There just seems to be no way of alleviating EDSA traffic, especially during weekdays and the dreaded payday Fridays.
With commuters and motorists greatly affected, several proposals have been suggested including the most recent one which earned the ire of almost everyone; the banning of private vehicles along EDSA during rush hour.
But for the Automobile Association of the Philippines (AAP), this is not the solution to solve heavy traffic along EDSA. According to AAP president Augusto Lagman, he proposed imposing a congestion charge to private vehicles in order to reduce vehicular volume along EDSA.
“Why don’t we just follow with what Singapore is doing? Charge a fee for the private vehicles who want to use EDSA. So if you’re really in a hurry, then you would most likely be willing to pay a fee. Otherwise, take other roads,” said Lagman.
Lagman also added that banning private vehicles will result in other cars clogging up side streets or other avenues, which will end up congesting Metro Manila more. “There are not many wide roads in Manila. And if you ban private vehicles that would be really bad,” added Lagman.
For those not in the know, a congestion charge is a system put by a government or traffic management group that charges a fee in a particular area or zone of a city. Should a motorist pass through a congestion zone, they have to pay a fee (or toll) for traveling on that particular section of the city while in rush hour. This type of congestion charge has been in use in the city of London since 2003 and costs GBP 11.50 (about Php 746) per entry in the 7.5 sq km restricted zone. Failure to pay by midnight will result in a hefty fine.
As for what is Singapore is using (which is called the Electronic Road Pricing), it uses a system of gantries that have sensors and cameras to monitor vehicles that pass through roads that carry a fee. This allows the system to scan a stored-value card on a vehicle which charges it should it detect that it has passed through a gantry (or several gantries). The fee varies, depending on traffic conditions since they can be as high as SGD 15 (about Php 569) or as little as SGD 2 (about Php 76). Not being able to pay the fee on time will mean either a heavy fine, or a month in jail, if not settled within 30 days.
While no such system has been proposed before, Lagman’s idea of putting up a congestion charge along EDSA could somehow less traffic volume during peak hours. But that would mean putting up new infrastructure or a system of smart cameras that can monitor how many vehicles use the 23.8 km highway.

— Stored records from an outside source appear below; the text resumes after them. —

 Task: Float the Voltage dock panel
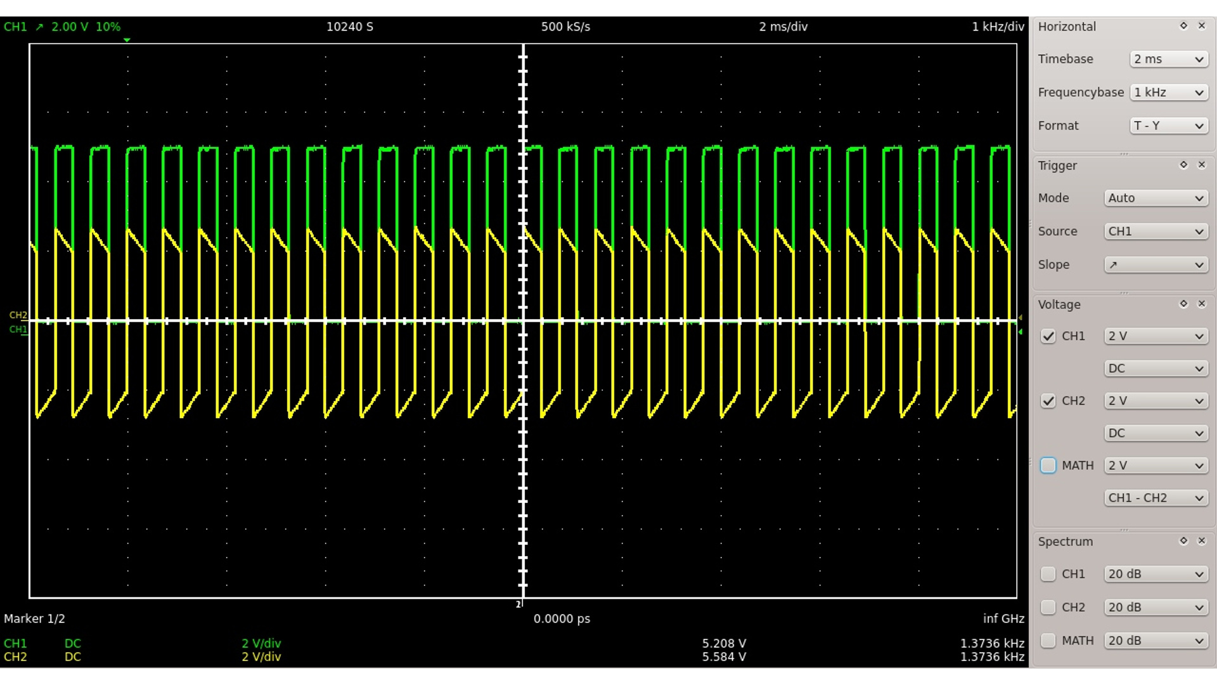point(1183,304)
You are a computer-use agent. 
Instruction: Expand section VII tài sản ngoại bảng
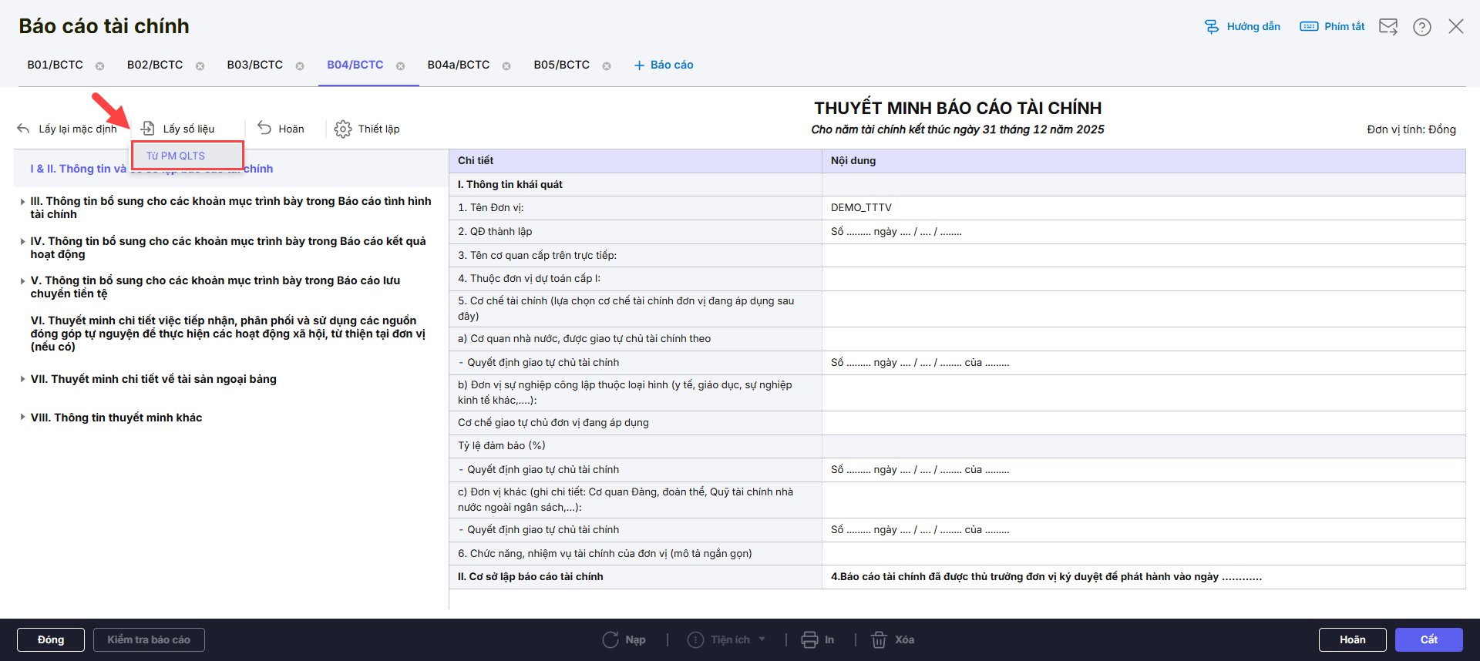click(x=22, y=379)
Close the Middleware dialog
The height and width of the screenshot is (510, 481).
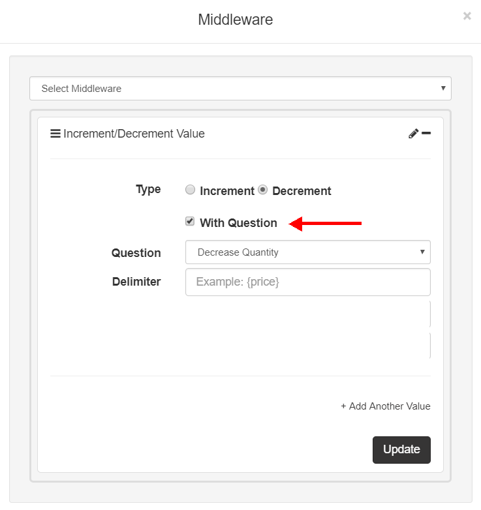tap(467, 16)
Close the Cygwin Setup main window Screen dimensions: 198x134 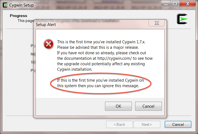pyautogui.click(x=188, y=4)
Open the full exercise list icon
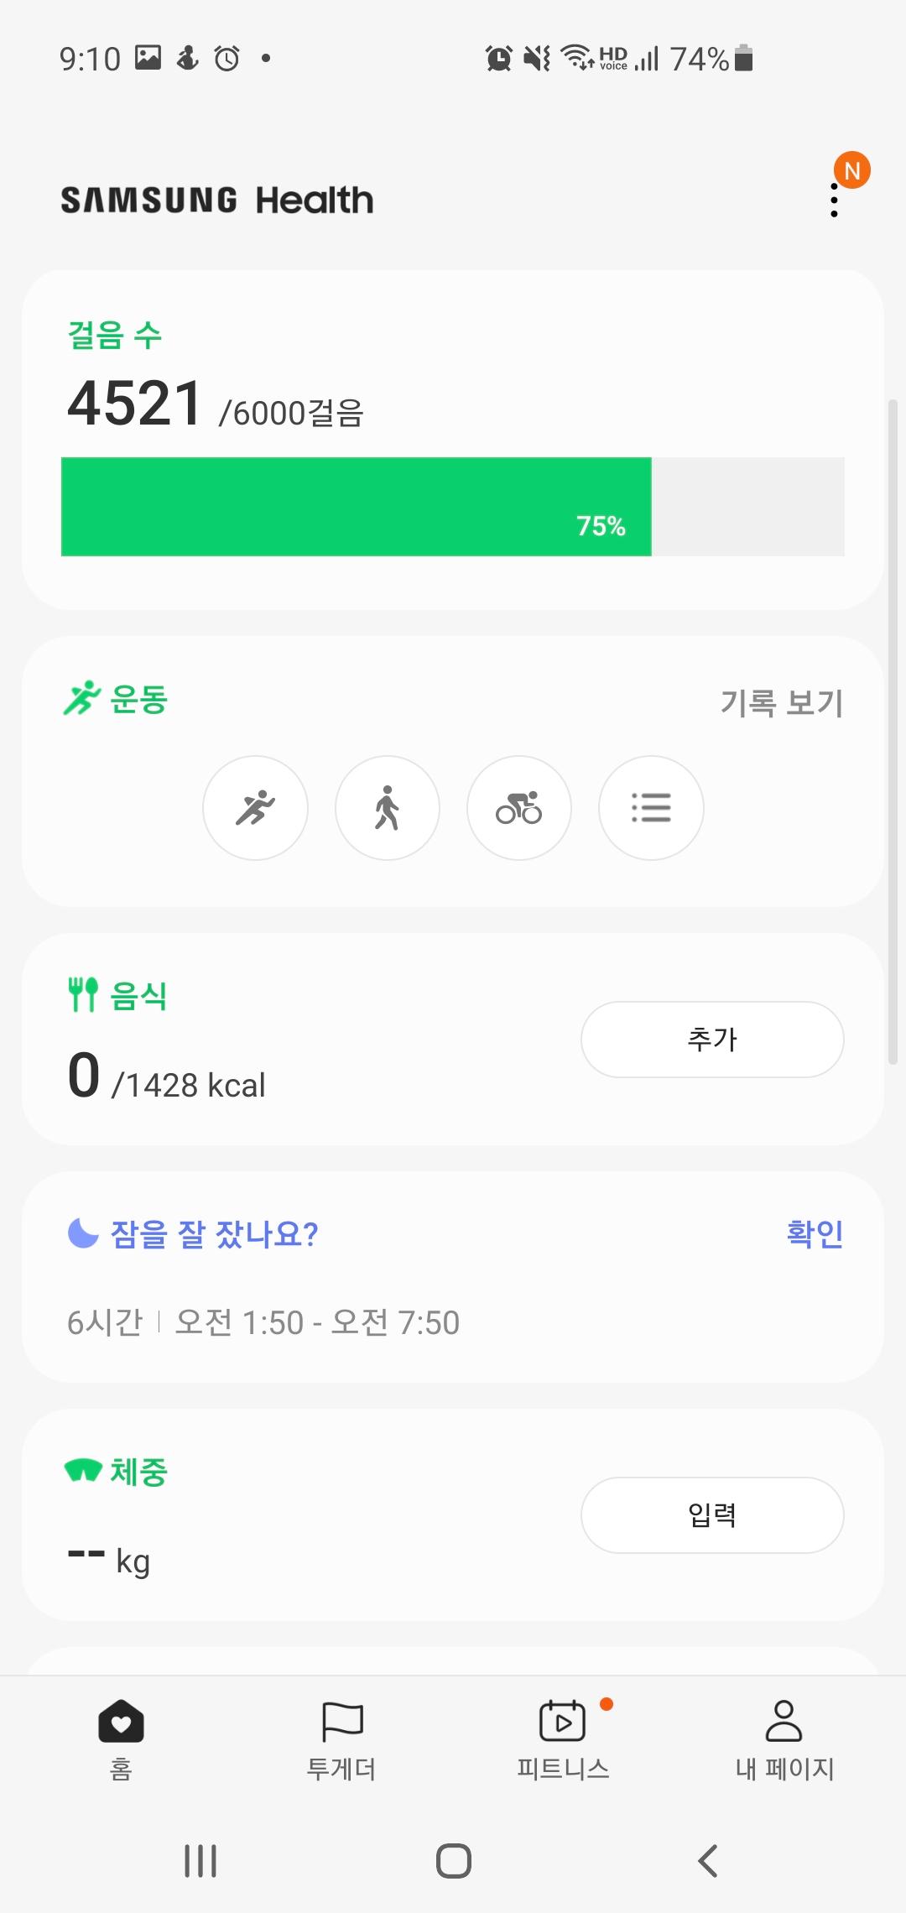Viewport: 906px width, 1913px height. (x=651, y=808)
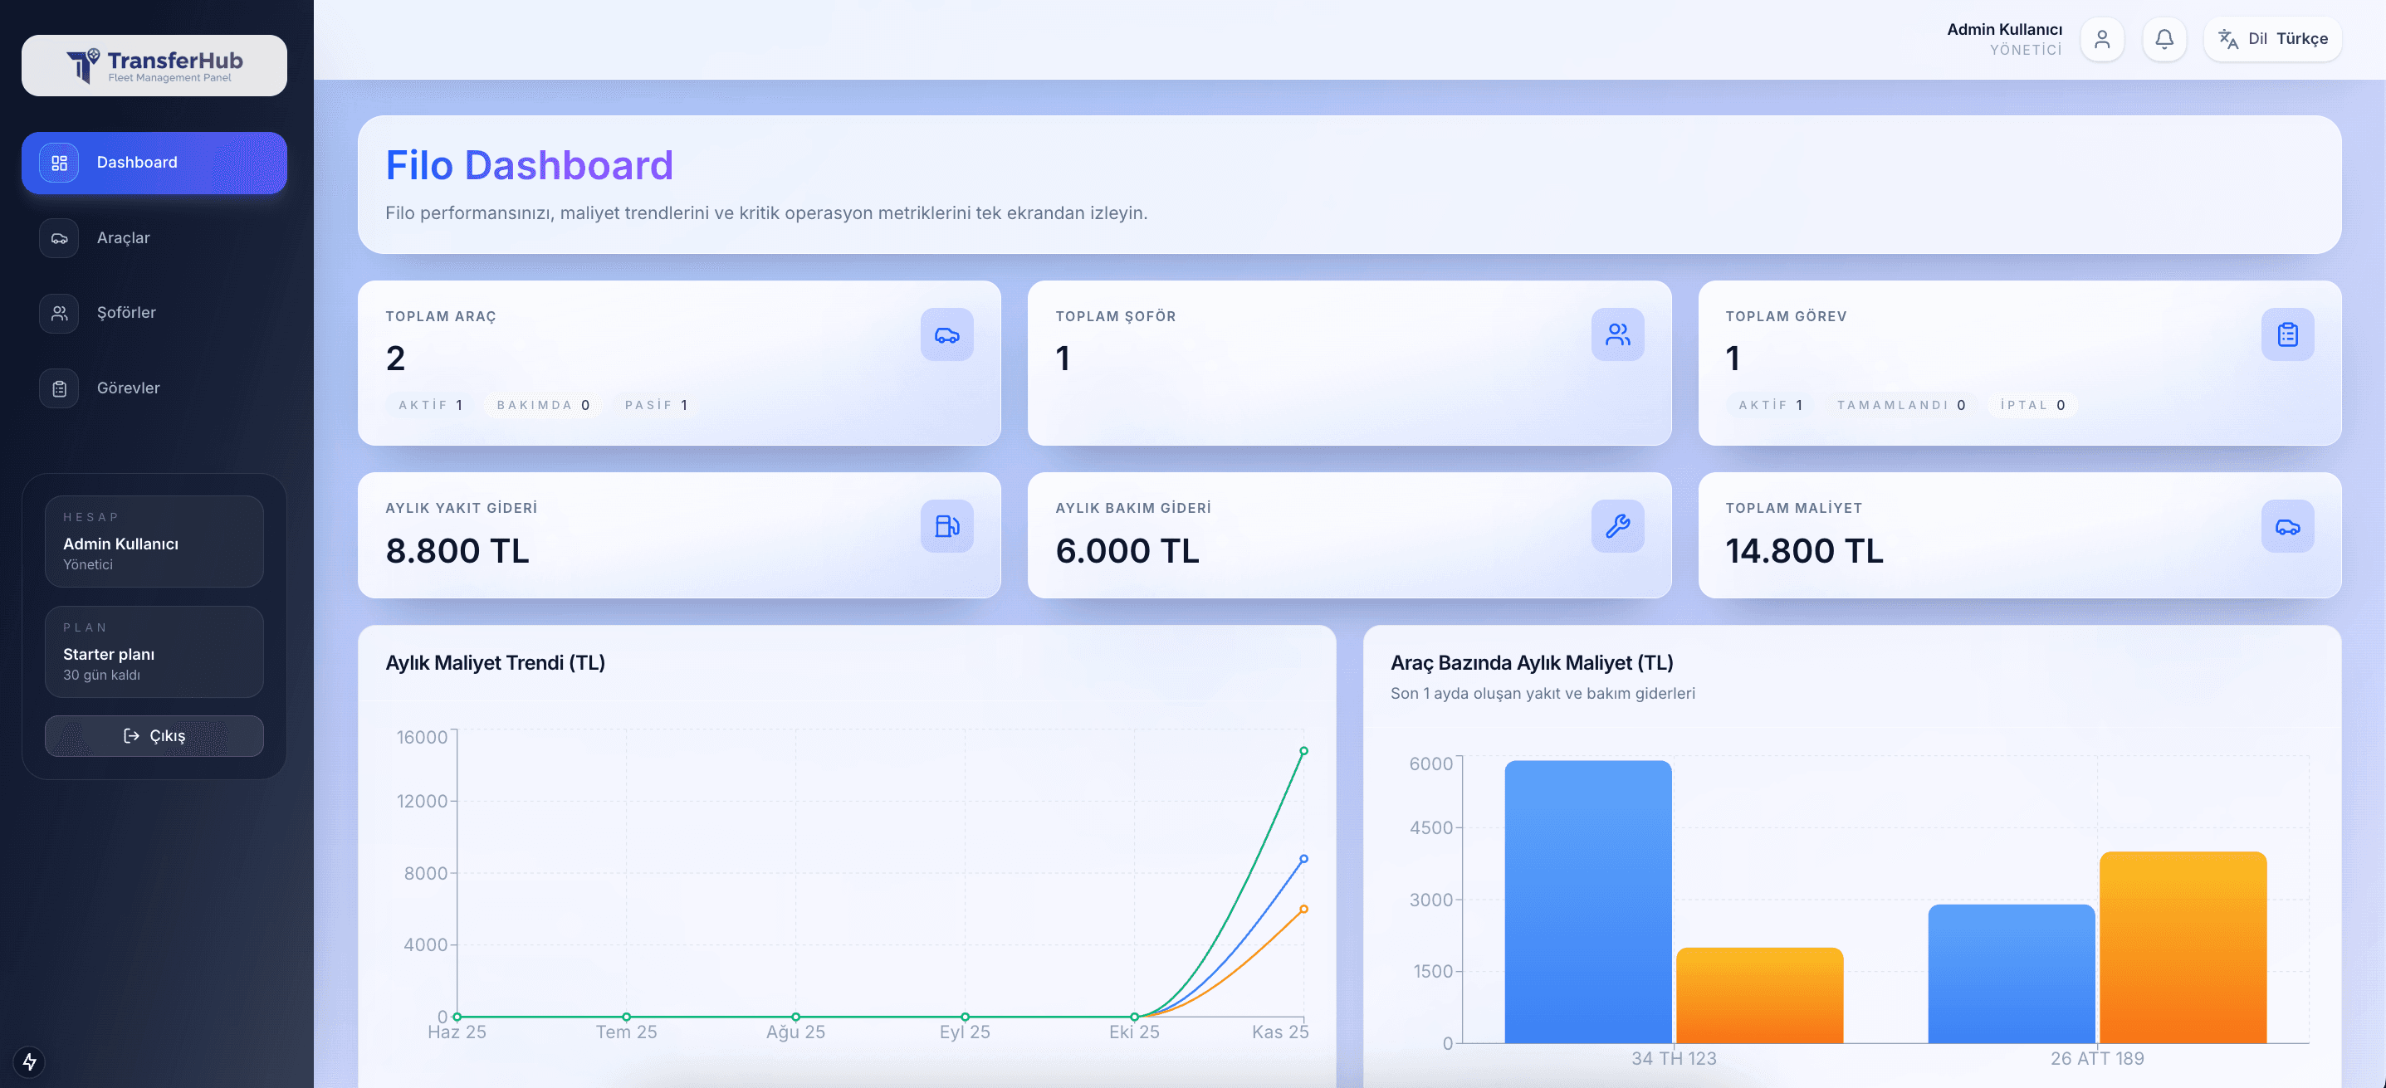
Task: Select the Dashboard grid icon in the sidebar
Action: (x=57, y=162)
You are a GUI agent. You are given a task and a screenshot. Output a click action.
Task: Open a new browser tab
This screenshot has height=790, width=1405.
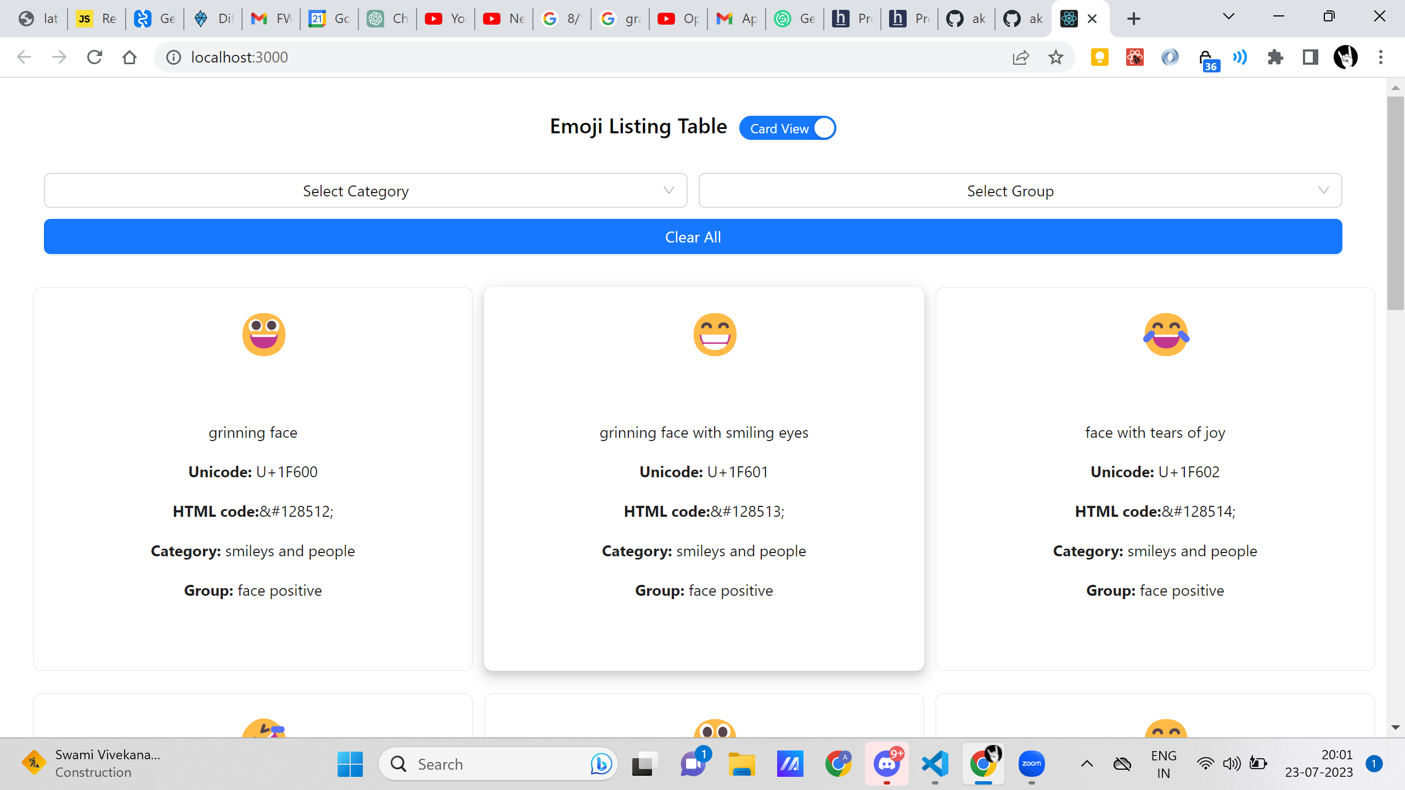[x=1134, y=19]
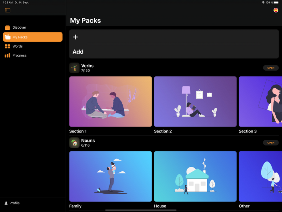Image resolution: width=282 pixels, height=212 pixels.
Task: Click the Words grid icon
Action: coord(7,46)
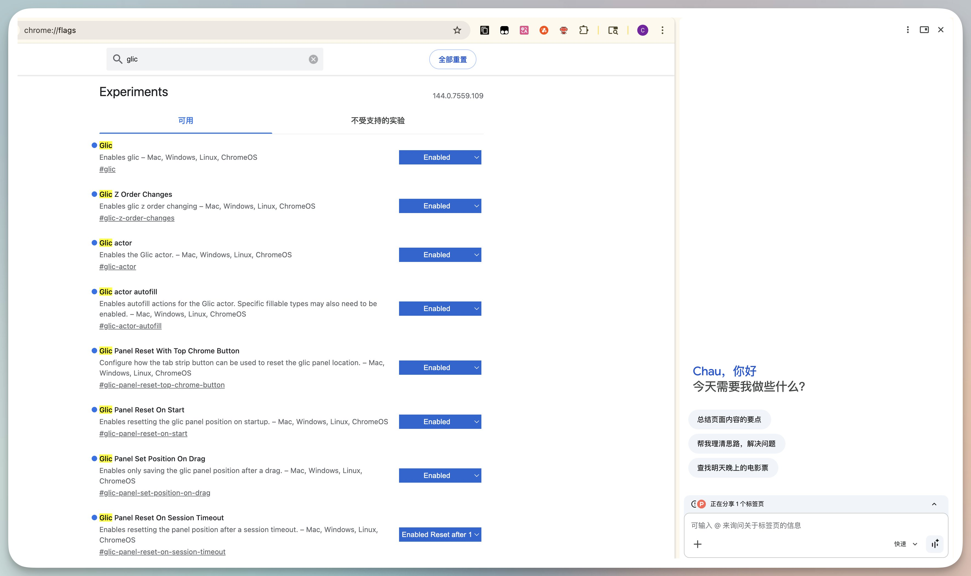Click the purple C profile avatar

(642, 30)
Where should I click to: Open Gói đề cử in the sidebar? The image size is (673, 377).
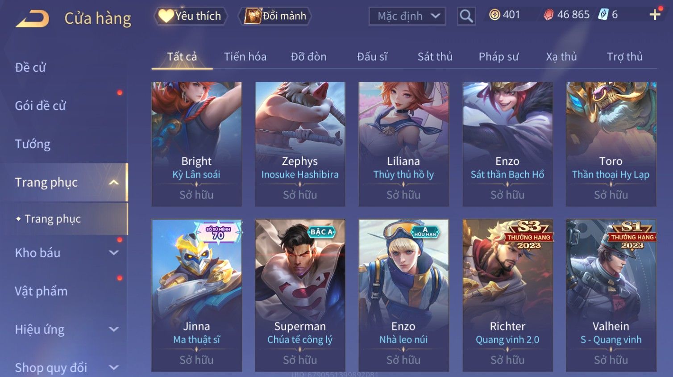[x=40, y=106]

Still, perhaps this system will significantly reduce the daily amount of vehicles that pass through it which can reach as high as 400,000 or more.
But since this system means charging motorists, we somehow have to ask as to who will handle or be entrusted with those fees should a congestion charge-based system be put up. We’ll have to wait and see if the MMDA, the DOTr, the Metro Manila Council, or the government itself suggest to have one.